SOUTHLAKE — City residents overwhelmingly voted against a proposition Saturday that would have placed Southlake police officers and firefighters under state civil service law.
Voters rejected the ballot question 73 percent to 27 percent. Had it passed, civil service law would have replaced city policy for hiring, promotions, salaries, disciplinary matters and other personnel issues for police and firefighters.
The Place 6 City Council race will go into a runoff June 14 between Pam Muller and Suzanne Maisto. Nearly 15 percent of the city’s 17,855 registered voters participated in Saturday’s election.

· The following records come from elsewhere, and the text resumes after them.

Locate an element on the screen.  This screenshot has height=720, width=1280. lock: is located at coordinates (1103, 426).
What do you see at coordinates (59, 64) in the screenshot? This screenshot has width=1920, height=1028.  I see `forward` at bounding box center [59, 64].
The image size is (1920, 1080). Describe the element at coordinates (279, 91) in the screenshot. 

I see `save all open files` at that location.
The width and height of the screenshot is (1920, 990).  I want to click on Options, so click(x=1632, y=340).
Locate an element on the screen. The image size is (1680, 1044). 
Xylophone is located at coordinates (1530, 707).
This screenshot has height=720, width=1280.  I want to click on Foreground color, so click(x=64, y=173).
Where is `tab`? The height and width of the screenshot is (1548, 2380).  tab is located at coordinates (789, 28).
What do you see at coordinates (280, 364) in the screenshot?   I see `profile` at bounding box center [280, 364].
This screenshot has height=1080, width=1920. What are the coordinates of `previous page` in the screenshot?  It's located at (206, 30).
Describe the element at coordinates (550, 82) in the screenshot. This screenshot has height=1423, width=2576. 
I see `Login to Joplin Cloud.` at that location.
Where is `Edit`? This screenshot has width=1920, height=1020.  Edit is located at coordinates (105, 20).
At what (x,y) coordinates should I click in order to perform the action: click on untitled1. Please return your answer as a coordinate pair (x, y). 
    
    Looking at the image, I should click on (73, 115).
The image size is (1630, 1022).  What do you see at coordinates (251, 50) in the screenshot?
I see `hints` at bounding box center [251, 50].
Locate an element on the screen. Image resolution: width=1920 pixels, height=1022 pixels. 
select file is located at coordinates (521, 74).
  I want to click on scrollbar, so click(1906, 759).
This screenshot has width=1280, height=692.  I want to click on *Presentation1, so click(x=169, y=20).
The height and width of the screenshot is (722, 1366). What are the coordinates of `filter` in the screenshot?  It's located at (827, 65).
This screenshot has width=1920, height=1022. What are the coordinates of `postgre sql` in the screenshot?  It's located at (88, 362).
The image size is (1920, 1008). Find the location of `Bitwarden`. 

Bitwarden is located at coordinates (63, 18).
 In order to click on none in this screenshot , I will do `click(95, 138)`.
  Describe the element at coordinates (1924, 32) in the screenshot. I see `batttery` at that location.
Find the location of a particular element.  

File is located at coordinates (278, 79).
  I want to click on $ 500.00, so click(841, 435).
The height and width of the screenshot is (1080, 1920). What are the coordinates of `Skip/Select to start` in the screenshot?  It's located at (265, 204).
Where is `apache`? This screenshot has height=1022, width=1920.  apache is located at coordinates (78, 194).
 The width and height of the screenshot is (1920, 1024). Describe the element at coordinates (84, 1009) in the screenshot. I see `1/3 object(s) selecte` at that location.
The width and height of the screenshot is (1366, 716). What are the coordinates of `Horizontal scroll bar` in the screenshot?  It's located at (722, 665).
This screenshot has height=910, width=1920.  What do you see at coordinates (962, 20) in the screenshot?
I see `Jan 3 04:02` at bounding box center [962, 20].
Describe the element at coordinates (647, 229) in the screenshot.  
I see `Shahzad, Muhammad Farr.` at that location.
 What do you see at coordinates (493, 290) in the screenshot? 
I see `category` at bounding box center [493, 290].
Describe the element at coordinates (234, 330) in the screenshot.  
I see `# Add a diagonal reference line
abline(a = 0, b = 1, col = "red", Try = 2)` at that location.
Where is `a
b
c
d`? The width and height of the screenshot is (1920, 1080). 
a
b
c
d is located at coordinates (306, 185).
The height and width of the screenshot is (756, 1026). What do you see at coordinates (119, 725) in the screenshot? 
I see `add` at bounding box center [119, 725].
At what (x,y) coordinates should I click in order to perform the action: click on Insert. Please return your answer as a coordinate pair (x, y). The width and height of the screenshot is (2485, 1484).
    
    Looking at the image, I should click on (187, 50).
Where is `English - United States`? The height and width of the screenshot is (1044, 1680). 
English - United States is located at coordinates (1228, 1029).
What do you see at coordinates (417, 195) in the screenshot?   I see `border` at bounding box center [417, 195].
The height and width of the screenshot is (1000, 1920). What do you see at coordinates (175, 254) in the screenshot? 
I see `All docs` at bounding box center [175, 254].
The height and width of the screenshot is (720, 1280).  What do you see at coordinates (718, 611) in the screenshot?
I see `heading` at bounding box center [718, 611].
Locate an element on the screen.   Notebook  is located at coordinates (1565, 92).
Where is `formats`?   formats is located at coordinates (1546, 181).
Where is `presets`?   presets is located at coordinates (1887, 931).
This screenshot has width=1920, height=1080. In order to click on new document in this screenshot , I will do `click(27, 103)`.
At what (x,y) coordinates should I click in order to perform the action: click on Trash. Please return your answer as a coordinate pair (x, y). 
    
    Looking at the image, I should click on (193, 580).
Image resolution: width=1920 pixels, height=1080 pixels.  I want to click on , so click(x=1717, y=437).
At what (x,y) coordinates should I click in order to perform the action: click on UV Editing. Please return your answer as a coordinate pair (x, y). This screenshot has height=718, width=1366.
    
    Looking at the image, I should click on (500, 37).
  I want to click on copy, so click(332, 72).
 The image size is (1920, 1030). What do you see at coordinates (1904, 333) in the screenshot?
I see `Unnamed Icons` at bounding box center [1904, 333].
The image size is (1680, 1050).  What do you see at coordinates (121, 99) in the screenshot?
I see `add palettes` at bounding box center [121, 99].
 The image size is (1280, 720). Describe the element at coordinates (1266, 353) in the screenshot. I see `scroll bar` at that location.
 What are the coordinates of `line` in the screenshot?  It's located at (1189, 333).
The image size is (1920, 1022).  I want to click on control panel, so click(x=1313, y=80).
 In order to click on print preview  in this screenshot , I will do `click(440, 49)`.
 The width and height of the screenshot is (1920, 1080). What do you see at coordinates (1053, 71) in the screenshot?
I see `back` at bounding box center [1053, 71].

Two groups, the Southlake Police Officers Association and the Southlake Firefighters Association, campaigned in support of civil service to bring what they believed would be fairness to the city’s Department of Public Safety. A political action committee, Citizens for Professional Fire and Police, also formed to back civil service.
Opponents said civil service would increase the city’s personnel costs, remove local government control and be akin to unionizing the city’s DPS. The City Council, the Southlake Chamber of Commerce and the political action committee Southlake Citizens for Good Local Government campaigned to defeat the proposition.
“The citizens group did an incredible job of getting information out citywide,” said City Councilwoman Laura Hill, who opposed civil service. “We had a positive message, and a well-informed message.” The campaign against civil service should not be construed against the city’s public safety workers, she said.
“We obviously think the world of our police and firefighters,” Hill said. The city has already been examining issues that police and firefighters wanted to address through civil service, she said.
Ryan Sessums, president of the Southlake Firefighters Association, said police and firefighters were not as well-organized as the opposition and didn’t have as much money to spend.
Sessums and Andy Anderson, president of the Southlake Police Association, said that they did not view the vote as an indictment of their departments and that no hard feelings exist between public safety employees and city management. Also on Saturday, community volunteer Muller, 56, took 42.3 percent of the vote. Real estate agent Maisto, 49, took 31.4 percent. Ralph Williams, 65, an accountant, received 26.3 percent. The seat was vacated by councilwoman Carolyn Morris.
Place 1 Councilwoman Laura Hill ran unopposed.